(Collected data)
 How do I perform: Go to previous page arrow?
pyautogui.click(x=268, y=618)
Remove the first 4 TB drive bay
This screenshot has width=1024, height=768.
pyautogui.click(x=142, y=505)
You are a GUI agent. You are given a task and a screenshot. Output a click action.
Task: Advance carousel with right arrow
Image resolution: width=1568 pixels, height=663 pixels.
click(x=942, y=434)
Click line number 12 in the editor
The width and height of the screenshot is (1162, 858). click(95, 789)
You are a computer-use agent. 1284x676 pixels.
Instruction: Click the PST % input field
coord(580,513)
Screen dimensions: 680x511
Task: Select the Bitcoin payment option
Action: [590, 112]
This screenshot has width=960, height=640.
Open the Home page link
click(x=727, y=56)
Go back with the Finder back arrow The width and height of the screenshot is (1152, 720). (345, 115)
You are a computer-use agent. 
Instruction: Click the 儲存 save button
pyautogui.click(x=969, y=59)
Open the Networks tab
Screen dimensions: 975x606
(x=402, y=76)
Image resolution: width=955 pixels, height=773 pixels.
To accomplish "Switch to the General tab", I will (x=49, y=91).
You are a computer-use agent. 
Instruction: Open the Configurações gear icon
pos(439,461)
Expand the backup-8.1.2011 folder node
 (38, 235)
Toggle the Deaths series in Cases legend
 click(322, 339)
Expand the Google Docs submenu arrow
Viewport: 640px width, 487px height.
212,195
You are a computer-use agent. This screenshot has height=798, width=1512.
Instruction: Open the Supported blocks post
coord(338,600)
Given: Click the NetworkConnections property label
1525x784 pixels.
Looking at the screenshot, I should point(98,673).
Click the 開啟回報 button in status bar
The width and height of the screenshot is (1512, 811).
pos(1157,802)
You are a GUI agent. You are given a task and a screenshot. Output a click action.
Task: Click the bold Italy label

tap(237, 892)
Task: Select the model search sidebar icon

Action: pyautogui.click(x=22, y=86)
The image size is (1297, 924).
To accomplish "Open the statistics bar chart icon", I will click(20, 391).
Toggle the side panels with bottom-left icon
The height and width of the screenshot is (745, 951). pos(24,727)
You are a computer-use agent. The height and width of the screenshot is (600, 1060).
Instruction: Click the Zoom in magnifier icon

> **AIM OF THE TASK**
Retype every record above exactly.

> **SOLUTION TO THE EXERCISE**
 How do I perform: Go to previous page arrow?
pyautogui.click(x=268, y=618)
Remove the first 4 TB drive bay
This screenshot has width=1024, height=768.
pyautogui.click(x=142, y=505)
You are a GUI agent. You are given a task and a screenshot. Output a click action.
Task: Advance carousel with right arrow
Image resolution: width=1568 pixels, height=663 pixels.
click(x=942, y=434)
Click line number 12 in the editor
The width and height of the screenshot is (1162, 858). click(95, 789)
You are a computer-use agent. 1284x676 pixels.
Instruction: Click the PST % input field
coord(580,513)
Screen dimensions: 680x511
Task: Select the Bitcoin payment option
Action: [590, 112]
This screenshot has width=960, height=640.
Open the Home page link
click(x=727, y=56)
Go back with the Finder back arrow The width and height of the screenshot is (1152, 720). (345, 115)
You are a computer-use agent. 
Instruction: Click the 儲存 save button
pyautogui.click(x=969, y=59)
Open the Networks tab
Screen dimensions: 975x606
(x=402, y=76)
Image resolution: width=955 pixels, height=773 pixels.
To accomplish "Switch to the General tab", I will (x=49, y=91).
You are a computer-use agent. 
Instruction: Open the Configurações gear icon
pos(439,461)
Expand the backup-8.1.2011 folder node
 (38, 235)
Toggle the Deaths series in Cases legend
 click(322, 339)
Expand the Google Docs submenu arrow
Viewport: 640px width, 487px height.
212,195
You are a computer-use agent. This screenshot has height=798, width=1512.
Instruction: Open the Supported blocks post
coord(338,600)
Given: Click the NetworkConnections property label
1525x784 pixels.
Looking at the screenshot, I should point(98,673).
Click the 開啟回報 button in status bar
The width and height of the screenshot is (1512, 811).
pos(1157,802)
You are a GUI agent. You are given a task and a screenshot. Output a click action.
Task: Click the bold Italy label

tap(237, 892)
Task: Select the model search sidebar icon

Action: pyautogui.click(x=22, y=86)
The image size is (1297, 924).
To accomplish "Open the statistics bar chart icon", I will click(20, 391).
Toggle the side panels with bottom-left icon
The height and width of the screenshot is (745, 951). pos(24,727)
You are a computer-use agent. The height and width of the screenshot is (600, 1060).
Instruction: Click the Zoom in magnifier icon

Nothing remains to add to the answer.